> [Activity]
Return the complete listing that follows, with each line reproduced exactly.

# # #

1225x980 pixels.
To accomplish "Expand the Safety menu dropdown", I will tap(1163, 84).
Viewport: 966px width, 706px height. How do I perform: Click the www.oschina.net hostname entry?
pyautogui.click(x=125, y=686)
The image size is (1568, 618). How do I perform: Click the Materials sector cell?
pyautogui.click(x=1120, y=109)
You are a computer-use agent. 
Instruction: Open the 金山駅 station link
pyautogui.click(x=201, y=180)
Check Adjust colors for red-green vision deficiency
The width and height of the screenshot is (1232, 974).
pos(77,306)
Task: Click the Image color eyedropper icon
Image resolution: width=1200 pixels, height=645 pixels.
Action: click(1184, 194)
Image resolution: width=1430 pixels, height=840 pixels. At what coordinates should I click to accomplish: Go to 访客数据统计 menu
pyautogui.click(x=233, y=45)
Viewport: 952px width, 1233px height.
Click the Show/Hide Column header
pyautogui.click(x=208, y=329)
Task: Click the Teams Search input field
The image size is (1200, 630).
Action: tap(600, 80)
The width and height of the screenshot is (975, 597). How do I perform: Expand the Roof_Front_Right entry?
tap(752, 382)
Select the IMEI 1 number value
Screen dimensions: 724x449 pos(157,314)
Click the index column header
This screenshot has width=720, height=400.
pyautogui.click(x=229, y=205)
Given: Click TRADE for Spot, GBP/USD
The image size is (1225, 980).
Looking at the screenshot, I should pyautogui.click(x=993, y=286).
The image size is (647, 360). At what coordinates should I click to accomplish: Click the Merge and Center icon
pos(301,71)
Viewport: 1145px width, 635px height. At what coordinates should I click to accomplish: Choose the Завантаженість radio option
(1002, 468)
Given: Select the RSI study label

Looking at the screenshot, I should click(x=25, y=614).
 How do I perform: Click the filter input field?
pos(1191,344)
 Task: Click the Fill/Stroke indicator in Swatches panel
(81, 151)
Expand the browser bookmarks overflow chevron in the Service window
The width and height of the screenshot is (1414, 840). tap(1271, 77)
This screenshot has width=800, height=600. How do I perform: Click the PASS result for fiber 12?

# # #

> [Task response]
1225x980 pixels.
To accomplish "Expand the Safety menu dropdown", I will tap(1163, 84).
Viewport: 966px width, 706px height. How do I perform: Click the www.oschina.net hostname entry?
pyautogui.click(x=125, y=686)
The image size is (1568, 618). How do I perform: Click the Materials sector cell?
pyautogui.click(x=1120, y=109)
You are a computer-use agent. 
Instruction: Open the 金山駅 station link
pyautogui.click(x=201, y=180)
Check Adjust colors for red-green vision deficiency
The width and height of the screenshot is (1232, 974).
pos(77,306)
Task: Click the Image color eyedropper icon
Image resolution: width=1200 pixels, height=645 pixels.
Action: click(1184, 194)
Image resolution: width=1430 pixels, height=840 pixels. At what coordinates should I click to accomplish: Go to 访客数据统计 menu
pyautogui.click(x=233, y=45)
Viewport: 952px width, 1233px height.
Click the Show/Hide Column header
pyautogui.click(x=208, y=329)
Task: Click the Teams Search input field
The image size is (1200, 630).
Action: tap(600, 80)
The width and height of the screenshot is (975, 597). How do I perform: Expand the Roof_Front_Right entry?
tap(752, 382)
Select the IMEI 1 number value
Screen dimensions: 724x449 pos(157,314)
Click the index column header
This screenshot has width=720, height=400.
pyautogui.click(x=229, y=205)
Given: Click TRADE for Spot, GBP/USD
The image size is (1225, 980).
Looking at the screenshot, I should pyautogui.click(x=993, y=286).
The image size is (647, 360). At what coordinates should I click to accomplish: Click the Merge and Center icon
pos(301,71)
Viewport: 1145px width, 635px height. At what coordinates should I click to accomplish: Choose the Завантаженість radio option
(1002, 468)
Given: Select the RSI study label

Looking at the screenshot, I should click(x=25, y=614).
 How do I perform: Click the filter input field?
pos(1191,344)
 Task: Click the Fill/Stroke indicator in Swatches panel
(81, 151)
Expand the browser bookmarks overflow chevron in the Service window
The width and height of the screenshot is (1414, 840). tap(1271, 77)
This screenshot has width=800, height=600. How do I perform: Click the PASS result for fiber 12?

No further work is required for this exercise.